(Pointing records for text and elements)
- - -

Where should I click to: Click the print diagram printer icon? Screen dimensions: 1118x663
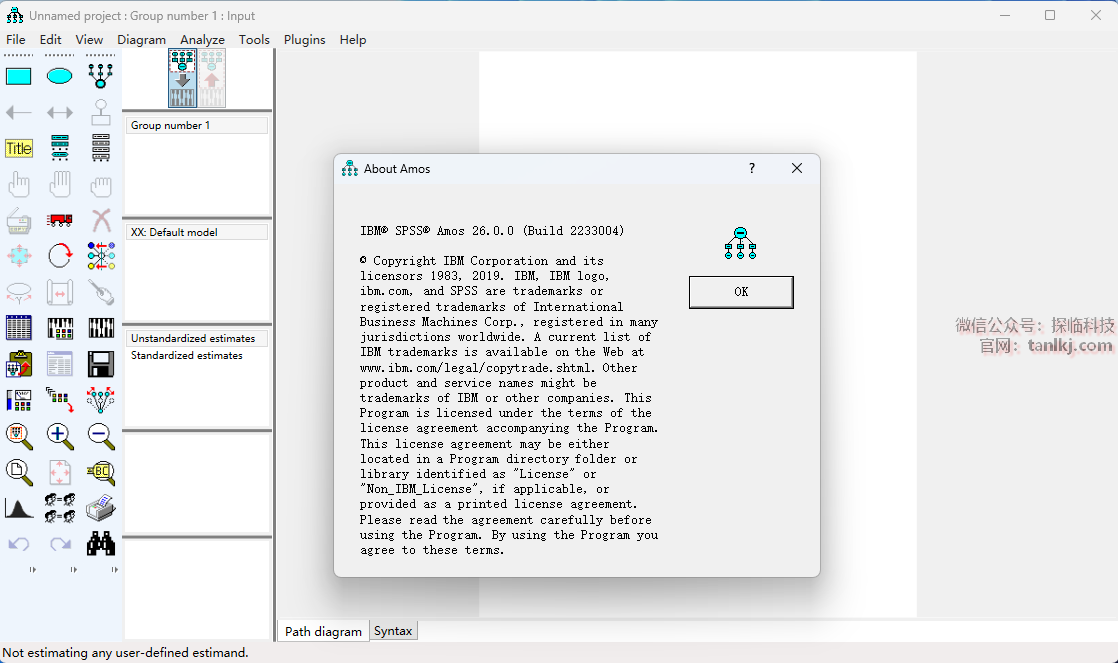[x=100, y=508]
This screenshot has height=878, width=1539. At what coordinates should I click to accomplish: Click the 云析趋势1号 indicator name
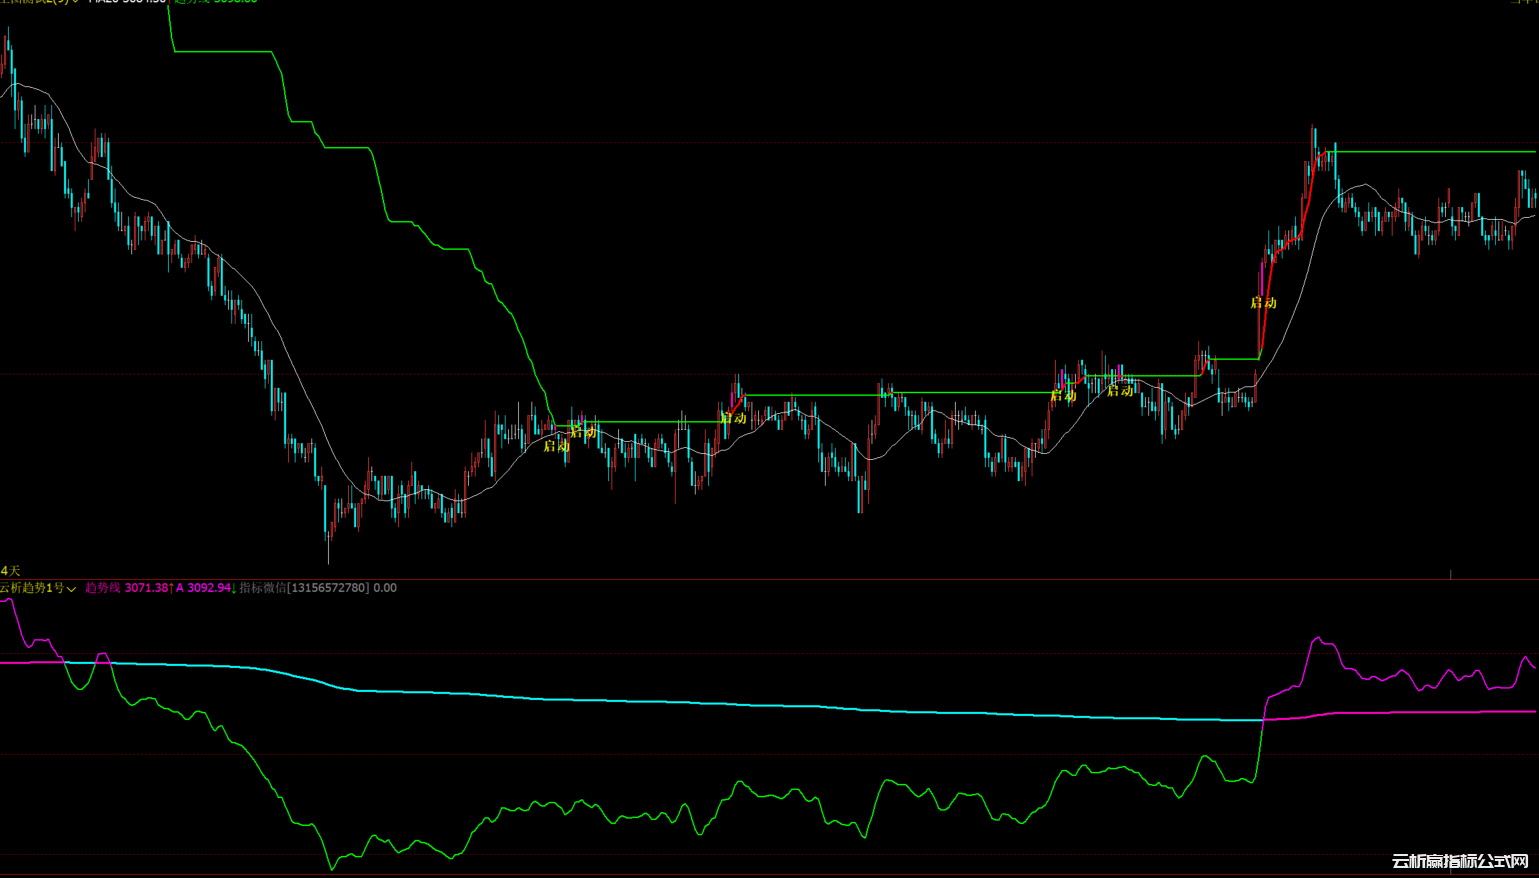[32, 588]
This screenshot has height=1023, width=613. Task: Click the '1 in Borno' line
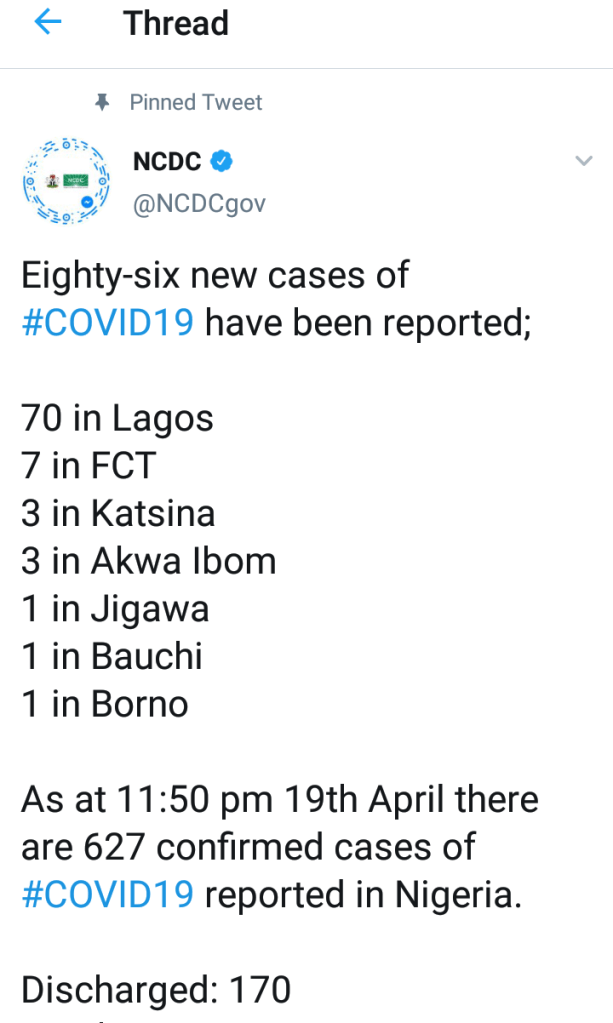point(104,704)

- - -

■ **Exercise requirements**
Reproduce the lines above verbatim, omitting the pictures.

■ **Correct answer**
Where should I click to: Click the print diagram printer icon? Screen dimensions: 1118x663
[x=100, y=508]
This screenshot has height=878, width=1539. At what coordinates should I click to accomplish: Click the 云析趋势1号 indicator name
[32, 588]
This screenshot has height=1023, width=613. Task: Click the '1 in Borno' line
point(104,704)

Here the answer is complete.